Conductor Märkl makes notable Grant Park debut

Sat Jul 28, 2012 at 2:18 pm

By Lawrence A. Johnson

Conductor Jun Märkl led the Grant Park Orchestra in music of Debussy, Saint-Saëns and Beethoven Friday night at the Pritzker Pavilion. Photo: Christiane Höhne

The unstated program Friday night at the Grant Park Music Festival seemed to be a celebration of Egypt’s move toward participatory democracy, with two Egyptian-inspired works followed by Beethoven’s Fifth, presumably as a victorious capstone to recent elections in the Middle East nation.

Whatever the subtext, Friday’s concert delivered superbly, with a notable festival debut by Jun Märkl. Chief conductor of the MDR Leipzig Radio Symphony, the German batonsmith drew performances of impressive refinement and musical insight.

Debussy wrote Khamma for the controversial dancer Maud Allan — largely for the commission fee — but only orchestrated the first few bars, turning the rest of the scoring over to Charles Koechlin. If not prime Debussy, the 22-minute ballet on a rather melodramatic Egyptian scenario remains an interesting and attractive work and deserves more than its current neglect. Märkl, who has recorded Debussy’s complete orchestral music, drew a subtle, luminous performance that conveyed the restless, undulating disquiet of the score with especially fine wind playing by the orchestra.

Pascal Rogé has not appeared at the lakefront festival for many years and the French pianist made a welcome return in Saint-Saëns’ “Egyptian” Piano Concerto No. 5.

Rogé recorded a famous set of the complete Saint-Saëns piano concertos for Decca with Charles Dutoit in the late 1970s when the pianist was a young pup. That set remains a touchstone, and Rogé has clearly not lost a step in the intervening three decades as shown by the scintillating performance served up Friday night.

Saint-Saëns was an inveterate traveler and penned his fifth and final piano concerto on a winter vacation to Algiers and Egypt. Despite the stated programmatic elements — an Egyptian dawn, the croaking of frogs, ships’ propellers, etc. — the concerto remains Saint-Saëns through and through, chock full of elegant melody and lively keyboard bravura, crafted with characteristic polish.

Pascal Rogé

Rogé was somewhat handicapped by an overmiked Steinway, which rendered the treble end of the piano harsh and brittle and didn’t allow much of a true pianissimo. Even so, Rogé showed his idiomatic bona fides in this repertoire magnificently, playing with light-fingered articulation and tonal refinement throughout. Even with the brightly lit amplification, the soloist brought nuanced shading and sensitive expression to the Andante’s “Nubian love song.” The buoyant exhilaration of the finale is Saint-Saëns at his most irresistible, and Rogé here ratcheted up the virtuosity to a speed and power at the coda that was electrifying, earning an enthusiastic standing ovation. Märkl and the Grant Park Orchestra provided attentive and well-balanced support.

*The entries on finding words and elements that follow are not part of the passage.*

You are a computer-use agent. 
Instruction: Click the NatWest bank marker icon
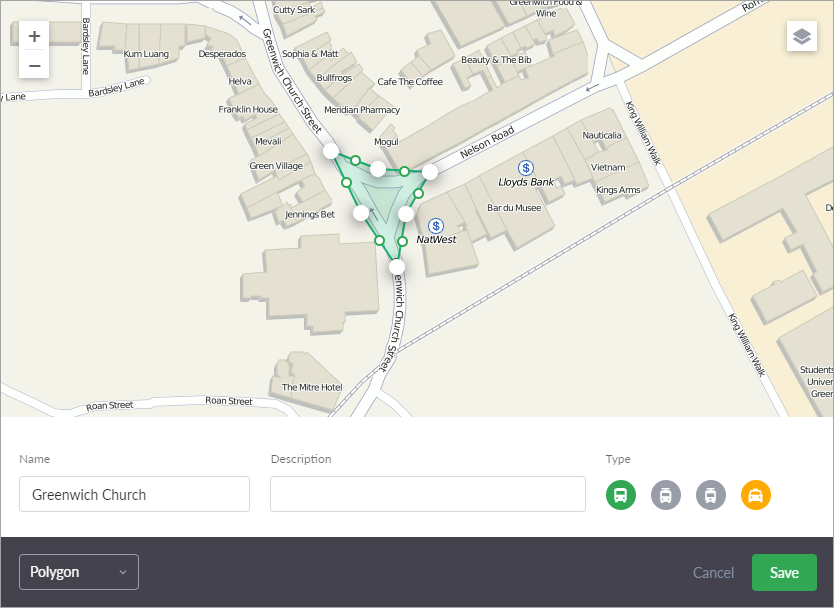pyautogui.click(x=435, y=225)
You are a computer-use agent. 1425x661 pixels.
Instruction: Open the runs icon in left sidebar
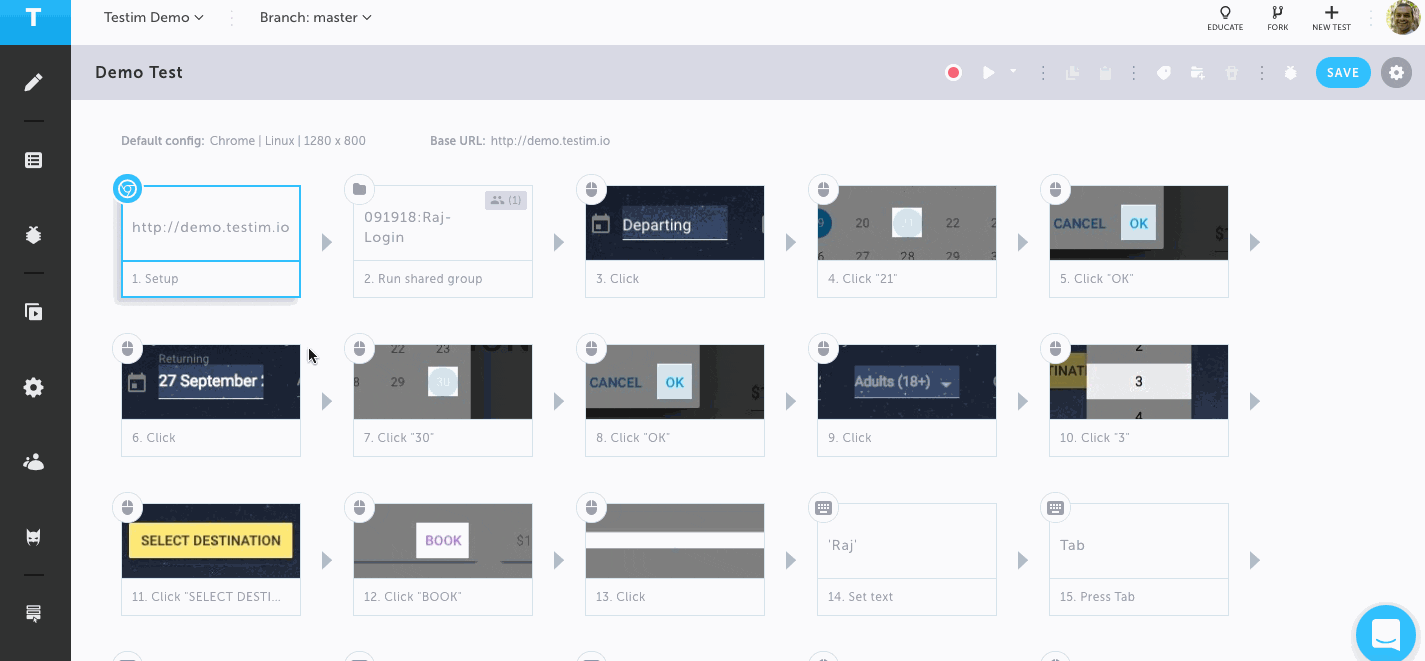click(x=34, y=312)
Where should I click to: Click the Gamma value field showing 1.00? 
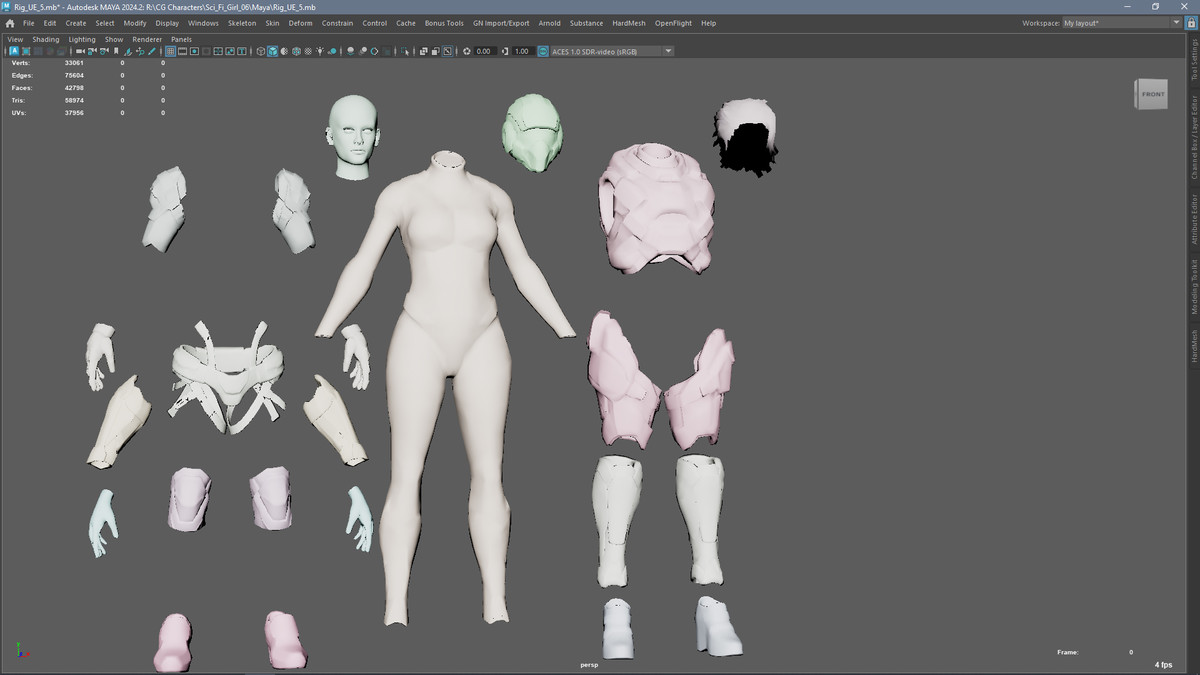click(521, 51)
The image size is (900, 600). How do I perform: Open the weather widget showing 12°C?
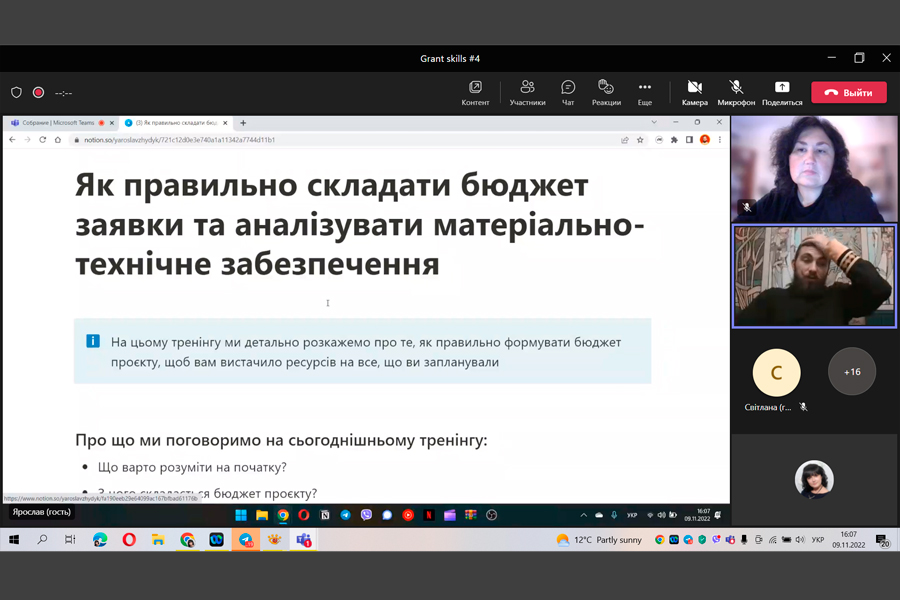(x=599, y=540)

The combustible take on Beethoven’s Fifth Symphony heard last season by Riccardo Muti and the Chicago Symphony Orchestra presented a local benchmark in that work that will prove hard to match.

The performance of Beethoven’s mighty Fifth presented Friday by Märkl and the Grant Park musicians initially seemed a bit lightweight by comparison, lacking intensity and corporate ballast. But there are different ways to approach this uber-familiar score, and Märkl’s Beethoven had a lean, tautness and solid integrity of its own.

Märkl drew a natural, organic performance that was all the more impressive for not trying too hard. The Andante was particularly fine with a flowing, easy eloquence, and the lean sonority and precise articulation throughout placed the work in a 19th-century context. The victorious finale has the requisite sense of release and plenty of excitement without being overdriven, souping up the volume out of period or otherwise playing to the galleries. Even so, the thousands that filled Millennium Park on a beautiful night were vociferous in their applause, calling Märkl back for repeated curtain calls.

The program will be repeated 7:30 p.m. Saturday.